A faculty member at Rollins College, in Winter Park, Florida, has just had a book published by the University Press of Florida titled Tracing Florida Journeys, in which professor of environmental studies Leslie Poole shamefully perpetuates the orange blossom fable/fairy tale/bubbemisseh, writing about Julia Tuttle on p. 149, wherein she stated “she sent [Flagler] orange blossoms by mail after the devastating freeze of February 1895 ….that were proof that Miami was a subtropical wonder free of cold temperatures.”

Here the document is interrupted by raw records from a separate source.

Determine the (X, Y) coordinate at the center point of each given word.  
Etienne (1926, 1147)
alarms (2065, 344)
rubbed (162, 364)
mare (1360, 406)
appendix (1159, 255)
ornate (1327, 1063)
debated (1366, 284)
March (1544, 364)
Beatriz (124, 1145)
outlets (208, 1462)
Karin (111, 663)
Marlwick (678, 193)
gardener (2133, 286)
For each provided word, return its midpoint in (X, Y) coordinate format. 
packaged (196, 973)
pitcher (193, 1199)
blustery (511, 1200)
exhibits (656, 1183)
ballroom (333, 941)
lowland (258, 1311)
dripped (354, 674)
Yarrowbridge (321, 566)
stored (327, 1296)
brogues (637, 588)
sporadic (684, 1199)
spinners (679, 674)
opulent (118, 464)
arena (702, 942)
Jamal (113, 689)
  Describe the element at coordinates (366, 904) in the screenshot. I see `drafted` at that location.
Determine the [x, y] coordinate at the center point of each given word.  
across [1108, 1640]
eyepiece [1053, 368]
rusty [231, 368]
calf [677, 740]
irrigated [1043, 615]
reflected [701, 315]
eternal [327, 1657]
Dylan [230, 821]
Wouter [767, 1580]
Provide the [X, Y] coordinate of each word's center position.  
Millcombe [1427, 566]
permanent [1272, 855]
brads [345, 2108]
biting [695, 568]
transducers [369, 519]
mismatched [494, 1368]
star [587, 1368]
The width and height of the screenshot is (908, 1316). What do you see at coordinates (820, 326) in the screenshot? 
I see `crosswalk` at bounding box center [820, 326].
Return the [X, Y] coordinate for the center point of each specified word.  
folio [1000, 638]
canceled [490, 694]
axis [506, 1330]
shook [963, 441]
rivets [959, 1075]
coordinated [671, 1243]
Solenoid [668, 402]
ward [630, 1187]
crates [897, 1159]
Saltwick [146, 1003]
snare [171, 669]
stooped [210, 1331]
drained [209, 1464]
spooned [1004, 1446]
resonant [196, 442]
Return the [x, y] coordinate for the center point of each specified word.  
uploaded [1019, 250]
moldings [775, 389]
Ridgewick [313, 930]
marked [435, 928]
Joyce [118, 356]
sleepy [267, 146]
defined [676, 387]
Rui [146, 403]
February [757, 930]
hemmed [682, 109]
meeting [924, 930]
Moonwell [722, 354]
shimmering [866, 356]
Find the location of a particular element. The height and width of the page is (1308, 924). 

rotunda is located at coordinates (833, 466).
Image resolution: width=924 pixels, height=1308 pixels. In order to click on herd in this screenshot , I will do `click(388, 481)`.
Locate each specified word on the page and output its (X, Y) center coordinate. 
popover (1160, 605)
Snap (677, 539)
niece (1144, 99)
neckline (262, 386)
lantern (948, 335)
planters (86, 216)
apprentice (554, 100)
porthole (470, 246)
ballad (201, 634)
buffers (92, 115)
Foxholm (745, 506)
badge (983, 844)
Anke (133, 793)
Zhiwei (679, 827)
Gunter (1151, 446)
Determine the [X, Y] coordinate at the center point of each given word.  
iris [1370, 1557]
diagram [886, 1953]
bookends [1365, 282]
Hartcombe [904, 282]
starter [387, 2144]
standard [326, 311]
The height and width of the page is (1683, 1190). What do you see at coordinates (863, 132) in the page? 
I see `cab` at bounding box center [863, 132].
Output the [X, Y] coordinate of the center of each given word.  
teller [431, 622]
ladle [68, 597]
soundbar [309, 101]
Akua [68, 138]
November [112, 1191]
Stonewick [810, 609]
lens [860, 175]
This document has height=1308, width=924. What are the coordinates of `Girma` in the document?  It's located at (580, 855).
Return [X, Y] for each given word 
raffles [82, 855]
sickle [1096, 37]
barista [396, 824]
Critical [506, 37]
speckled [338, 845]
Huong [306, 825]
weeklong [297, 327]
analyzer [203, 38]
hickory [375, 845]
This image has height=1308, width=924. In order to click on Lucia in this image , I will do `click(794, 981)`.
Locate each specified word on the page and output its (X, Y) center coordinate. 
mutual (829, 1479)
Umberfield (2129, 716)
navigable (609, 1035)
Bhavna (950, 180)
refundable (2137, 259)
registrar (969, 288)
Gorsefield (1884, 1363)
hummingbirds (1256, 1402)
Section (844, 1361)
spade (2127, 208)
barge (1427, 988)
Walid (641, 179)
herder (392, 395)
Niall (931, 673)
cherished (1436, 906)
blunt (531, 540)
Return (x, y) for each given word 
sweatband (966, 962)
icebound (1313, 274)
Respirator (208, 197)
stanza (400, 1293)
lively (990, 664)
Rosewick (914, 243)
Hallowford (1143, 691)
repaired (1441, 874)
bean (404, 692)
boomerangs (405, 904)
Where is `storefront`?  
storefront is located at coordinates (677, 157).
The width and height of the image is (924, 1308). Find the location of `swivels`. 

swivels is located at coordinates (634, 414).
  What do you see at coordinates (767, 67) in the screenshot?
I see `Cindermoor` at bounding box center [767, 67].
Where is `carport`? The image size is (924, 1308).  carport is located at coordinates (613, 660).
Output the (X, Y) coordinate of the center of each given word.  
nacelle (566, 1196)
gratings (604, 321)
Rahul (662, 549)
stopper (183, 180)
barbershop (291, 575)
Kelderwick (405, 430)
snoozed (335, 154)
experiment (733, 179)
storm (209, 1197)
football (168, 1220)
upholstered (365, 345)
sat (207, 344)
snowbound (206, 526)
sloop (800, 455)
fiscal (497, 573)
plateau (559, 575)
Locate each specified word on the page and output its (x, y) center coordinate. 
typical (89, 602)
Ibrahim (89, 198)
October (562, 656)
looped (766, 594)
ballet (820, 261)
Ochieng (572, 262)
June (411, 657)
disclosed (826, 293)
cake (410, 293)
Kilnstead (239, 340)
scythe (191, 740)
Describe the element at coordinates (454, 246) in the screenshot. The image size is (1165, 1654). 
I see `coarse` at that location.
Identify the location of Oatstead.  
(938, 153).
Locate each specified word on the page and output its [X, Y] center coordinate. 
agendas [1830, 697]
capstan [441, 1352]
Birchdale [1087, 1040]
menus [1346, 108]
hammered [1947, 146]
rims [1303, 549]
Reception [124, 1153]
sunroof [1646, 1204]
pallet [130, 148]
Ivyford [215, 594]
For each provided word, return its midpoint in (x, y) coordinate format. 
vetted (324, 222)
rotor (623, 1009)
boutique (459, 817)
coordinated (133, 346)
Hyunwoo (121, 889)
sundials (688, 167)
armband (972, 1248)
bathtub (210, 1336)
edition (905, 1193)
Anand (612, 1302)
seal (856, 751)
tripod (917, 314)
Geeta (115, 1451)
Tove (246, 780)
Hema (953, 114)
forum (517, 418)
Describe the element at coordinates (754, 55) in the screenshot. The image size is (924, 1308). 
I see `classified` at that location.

Not only is the fact that Dr. Poole wrote such nonsensical tripe without checking out the facts and the truth of what actually did occur following the great and terrible freezes of December of 1894 and January and February of 1895 utterly shameful, but to claim that “she sent them by mail….” Oh, lordy, there apparently will never be an end to that silliness and fol-de-rol in regard to an “event” which never occurred. Without going any further, I, not only as Company Historian of the Florida East Coast Railway but as the author of five histories of that great railroad, have explained in detail what actually did happen regarding Mary and William Brickell, Mrs. Tuttle and Mr. Flagler both before and after the freezes. Simply put, Mr. Flagler extended the railroad to the shores of Biscayne Bay not because some woman sent him “orange blossoms” (which she never did) but because she, the Brickells, the State and several private land owners gave him the land which he needed in order to extend the railroad to the shores of Biscayne Bay.